Even those who reach their biological fathers often remain unfulfilled, says Dr. Jamie Grifo, a past president of the Society for Assisted Reproductive Technologies. Ms. Clark has said that although she has been successful in contacting her sperm-donor father, communication has been sparse.

Another issue many donor offspring must contend with is not knowing critical family medical history. The medical screening process today is stricter than it used to be, however, each sperm bank has its own requirements and procedures for sperm donors. In general, a sperm donor must be between the ages of 18 and 44, were not themselves adopted and must be free of significant illnesses. They must also not have a family history of genetic disease.

Often, the donor will fill out a thorough questionnaire about personal and family medical history and will undergo a full physical with blood testing. Donors will also be screened for current infectious disease, sexually transmitted disease and the most common genetic problems sing a process approved by the FDA, the ASRM, the CDC and the American Association of Tissue Banks. While this procedure is thorough based on what we currently know, medical research learns new information about health and genetics every day.

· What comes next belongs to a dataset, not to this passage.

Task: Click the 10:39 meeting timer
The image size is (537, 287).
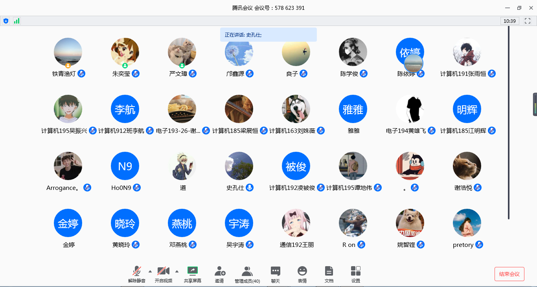Action: [509, 21]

Some sperm banks do have a procedure for this. In Greenawalt’s case, for example, she requested a medical update, which her donor father has complied with.

Ms. Clark, although an activist to stop anonymous sperm donation, accepts that artificial insemination can be a blessing for some parents. However, she hopes more will be done to assist the donor offspring with emotional and medical needs. She also encourages families to tell their children the truth early about their conception. “The most damaging thing I’ve seen is when parents wait to tell,” she said.